(Extracted data entries)
+--

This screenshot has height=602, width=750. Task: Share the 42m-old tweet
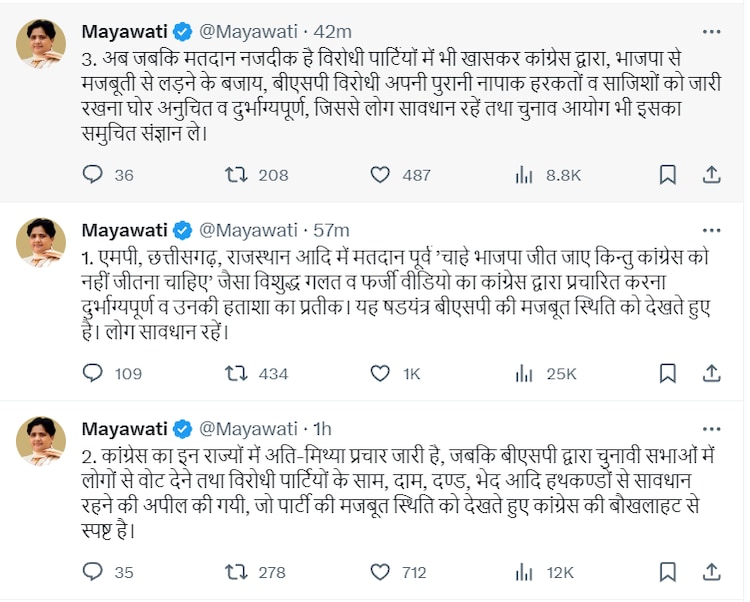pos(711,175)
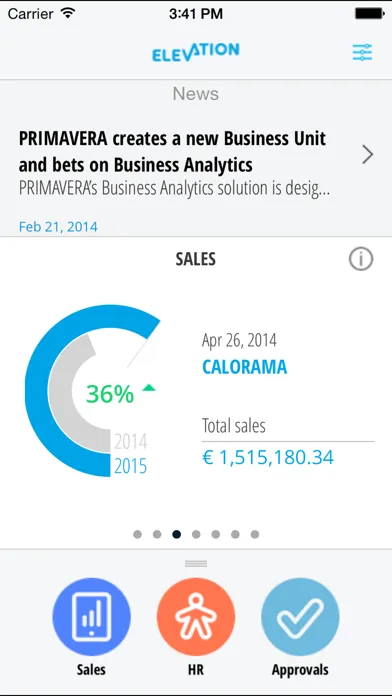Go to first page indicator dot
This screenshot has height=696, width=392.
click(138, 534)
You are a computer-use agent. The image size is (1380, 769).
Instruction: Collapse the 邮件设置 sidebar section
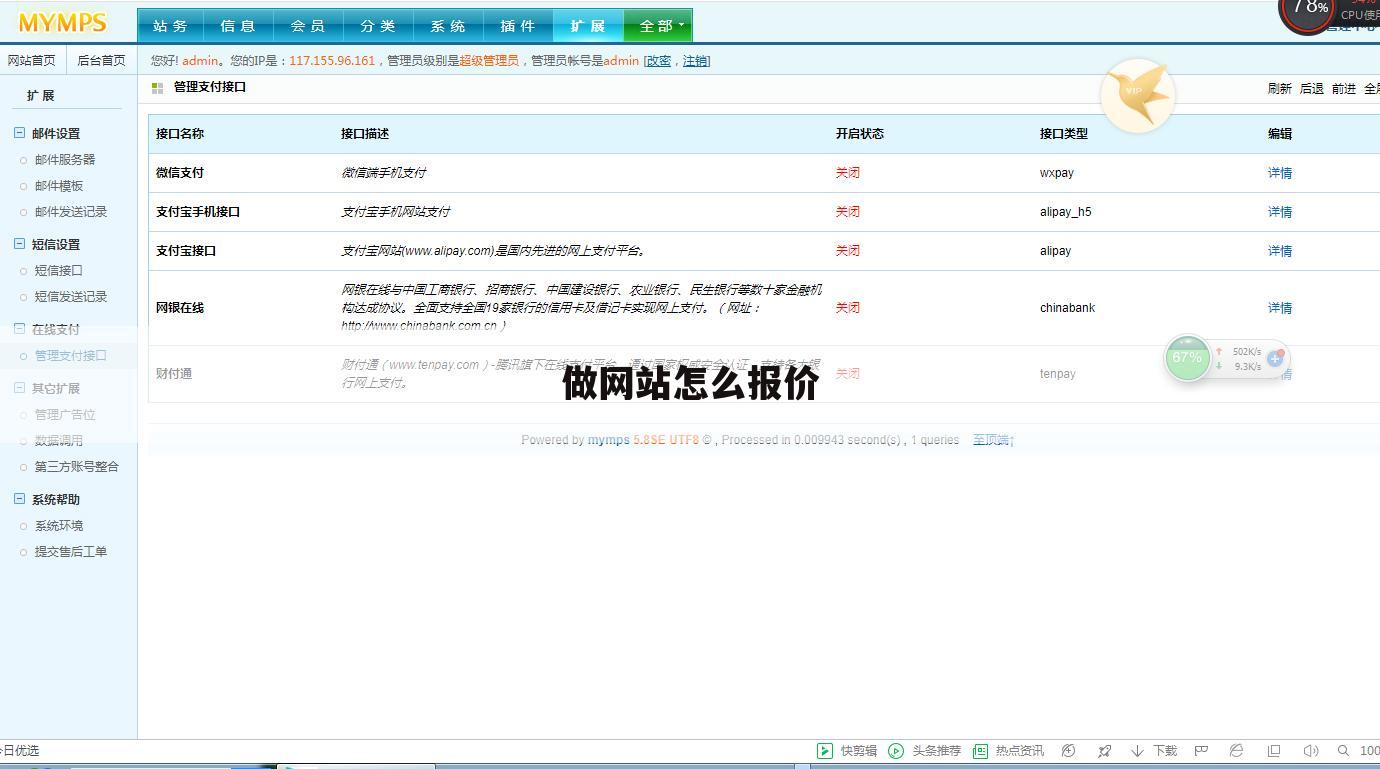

+--

■ HOW TO COMPLETE THIS TASK
Every record must be transcribed faithfully, with no picture carried over.

■ RESULT OF THE EXERCISE
This screenshot has height=602, width=750. Task: Share the 42m-old tweet
pos(711,175)
Go to first page indicator dot
This screenshot has height=696, width=392.
click(138, 534)
You are a computer-use agent. The image size is (1380, 769).
Instruction: Collapse the 邮件设置 sidebar section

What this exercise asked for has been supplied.